Unter dem Titel AVA – Artificial V Art vereint das Programm Filme, welche nicht ohne die künstlichen Prozesse der KI auskommen, sie als Thema aufgreifen oder durch sie produziert wurden und dennoch als filmische Kunstform für sich stehen können. Kunst und Künstlichkeit scheinen sich gegenseitig zu bedingen und eröffnen dadurch einen neuen Zugang zu den Fragen um Urheberschaft und die Definition von Kunst. Das Programm bildet somit gleichzeitig eine Einladung zum Diskurs und zur Sensibilisierung über aktuelle technologische Entwicklungen und deren kreatives Potenzial. Die filmischen Qualitäten von Schönheit und technischer Innovation scheinen folglich aneinandergekoppelt, liegen sie doch beide im Auge der Betrachtenden.

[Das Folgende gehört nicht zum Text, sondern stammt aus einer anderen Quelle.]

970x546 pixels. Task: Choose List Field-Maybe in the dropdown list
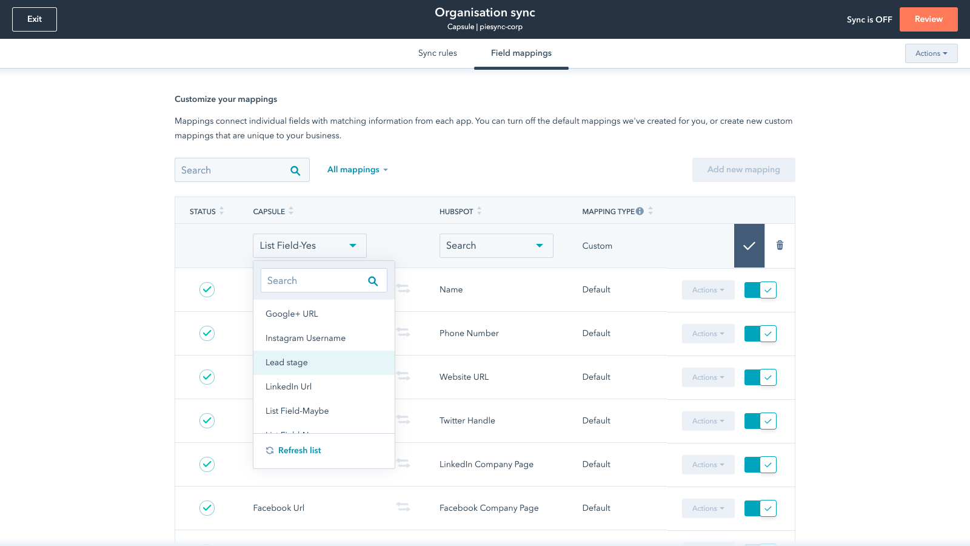[x=297, y=411]
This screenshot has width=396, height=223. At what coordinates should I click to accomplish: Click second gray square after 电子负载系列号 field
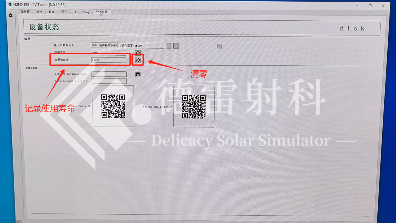point(176,46)
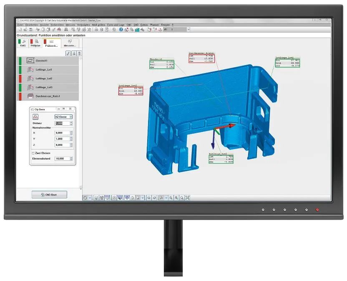Click the shaded cube render icon

click(120, 197)
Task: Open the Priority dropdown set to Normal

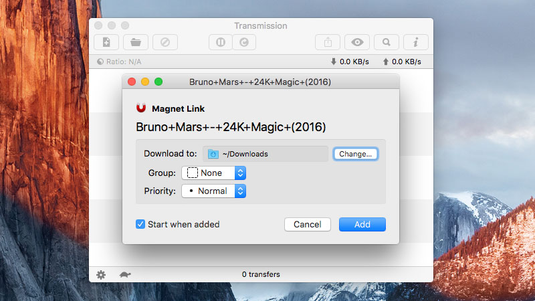Action: (214, 191)
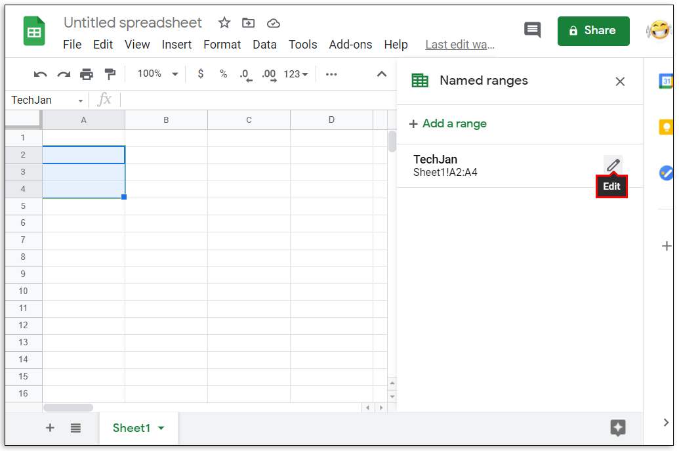Click the print icon

pyautogui.click(x=87, y=74)
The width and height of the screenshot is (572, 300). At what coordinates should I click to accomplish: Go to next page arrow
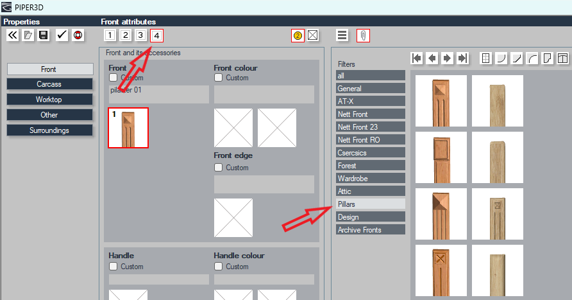point(447,58)
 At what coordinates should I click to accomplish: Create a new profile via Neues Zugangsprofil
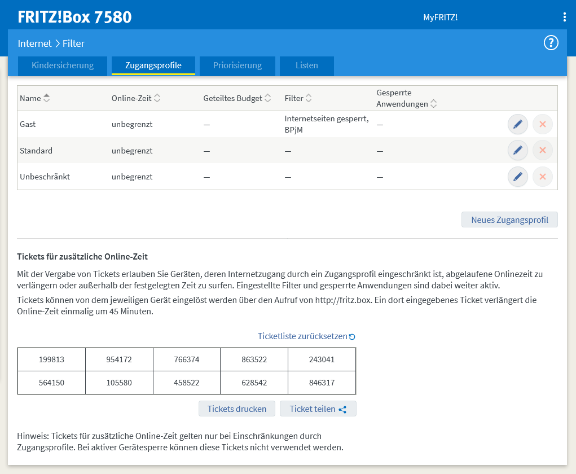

Seit jeher ist es ein Merkmal des Animationsfilms, dass er neue Welten schaffen kann, ohne hierfür notwendigerweise auf Materialien, Gestalten und andere Aspekte unserer realen Welt zurückgreifen zu müssen. Der Animationsfilm könnte somit als „künstlich“ bezeichnet werden, ohne dabei jedoch an künstlerischem Wert einzubüßen. Im Gegenteil: gerade die Verwendung neuer und ungewohnter Techniken und Mittel verleiht dem Animationsfilm seinen besonderen Reiz und eben jene Fähigkeit, dem Publikum neue Welten zu offenbaren, neue Perspektiven anzubieten und bekannte Sehgewohnheiten somit immer wieder herauszufordern.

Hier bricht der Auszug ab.